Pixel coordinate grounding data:
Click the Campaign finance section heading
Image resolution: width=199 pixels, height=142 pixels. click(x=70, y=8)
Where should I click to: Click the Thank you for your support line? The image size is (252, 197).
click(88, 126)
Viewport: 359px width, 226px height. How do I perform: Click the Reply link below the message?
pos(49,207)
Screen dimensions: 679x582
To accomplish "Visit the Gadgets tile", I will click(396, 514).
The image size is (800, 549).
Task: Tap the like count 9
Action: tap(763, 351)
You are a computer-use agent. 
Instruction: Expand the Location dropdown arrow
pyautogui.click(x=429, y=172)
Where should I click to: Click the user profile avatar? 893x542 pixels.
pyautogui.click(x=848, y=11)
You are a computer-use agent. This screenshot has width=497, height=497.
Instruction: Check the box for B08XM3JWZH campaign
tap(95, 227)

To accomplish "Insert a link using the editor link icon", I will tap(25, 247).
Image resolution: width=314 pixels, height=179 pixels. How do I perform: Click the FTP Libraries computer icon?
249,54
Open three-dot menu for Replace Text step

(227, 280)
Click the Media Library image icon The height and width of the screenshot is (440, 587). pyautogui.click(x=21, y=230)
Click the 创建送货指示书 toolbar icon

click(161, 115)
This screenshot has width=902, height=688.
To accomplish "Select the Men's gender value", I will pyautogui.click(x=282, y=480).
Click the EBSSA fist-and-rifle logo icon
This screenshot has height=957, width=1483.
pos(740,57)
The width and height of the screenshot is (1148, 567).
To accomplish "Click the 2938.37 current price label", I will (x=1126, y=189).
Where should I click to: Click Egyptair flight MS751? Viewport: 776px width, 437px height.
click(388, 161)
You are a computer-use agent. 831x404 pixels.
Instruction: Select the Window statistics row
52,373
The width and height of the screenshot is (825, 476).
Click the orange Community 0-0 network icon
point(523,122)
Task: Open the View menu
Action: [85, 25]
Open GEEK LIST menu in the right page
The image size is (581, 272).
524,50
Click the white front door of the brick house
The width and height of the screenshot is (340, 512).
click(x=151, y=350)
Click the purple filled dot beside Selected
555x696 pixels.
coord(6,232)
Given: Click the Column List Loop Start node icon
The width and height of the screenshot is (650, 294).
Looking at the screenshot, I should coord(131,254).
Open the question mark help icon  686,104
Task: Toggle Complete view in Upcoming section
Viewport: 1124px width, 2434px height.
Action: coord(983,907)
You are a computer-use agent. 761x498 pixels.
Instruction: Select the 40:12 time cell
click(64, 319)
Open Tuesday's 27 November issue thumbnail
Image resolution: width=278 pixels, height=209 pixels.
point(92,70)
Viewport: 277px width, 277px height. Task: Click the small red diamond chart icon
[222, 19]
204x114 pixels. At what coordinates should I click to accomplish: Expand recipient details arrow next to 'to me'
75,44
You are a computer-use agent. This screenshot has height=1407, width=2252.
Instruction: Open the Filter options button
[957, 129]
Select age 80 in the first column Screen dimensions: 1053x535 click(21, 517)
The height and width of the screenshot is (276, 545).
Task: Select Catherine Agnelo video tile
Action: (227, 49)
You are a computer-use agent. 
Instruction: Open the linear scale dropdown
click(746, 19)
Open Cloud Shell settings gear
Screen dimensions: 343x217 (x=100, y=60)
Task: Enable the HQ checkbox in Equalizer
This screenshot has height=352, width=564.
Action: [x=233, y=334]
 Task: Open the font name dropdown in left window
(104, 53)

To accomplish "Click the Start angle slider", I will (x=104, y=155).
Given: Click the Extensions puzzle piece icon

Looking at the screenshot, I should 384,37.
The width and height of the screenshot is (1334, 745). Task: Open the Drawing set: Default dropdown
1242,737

*Directions for this task*. From the records above, copy each line where the word "Start" can be found.

*Written answer*.
Given: Click the Column List Loop Start node icon
To accomplish "Click the Start angle slider", I will (x=104, y=155).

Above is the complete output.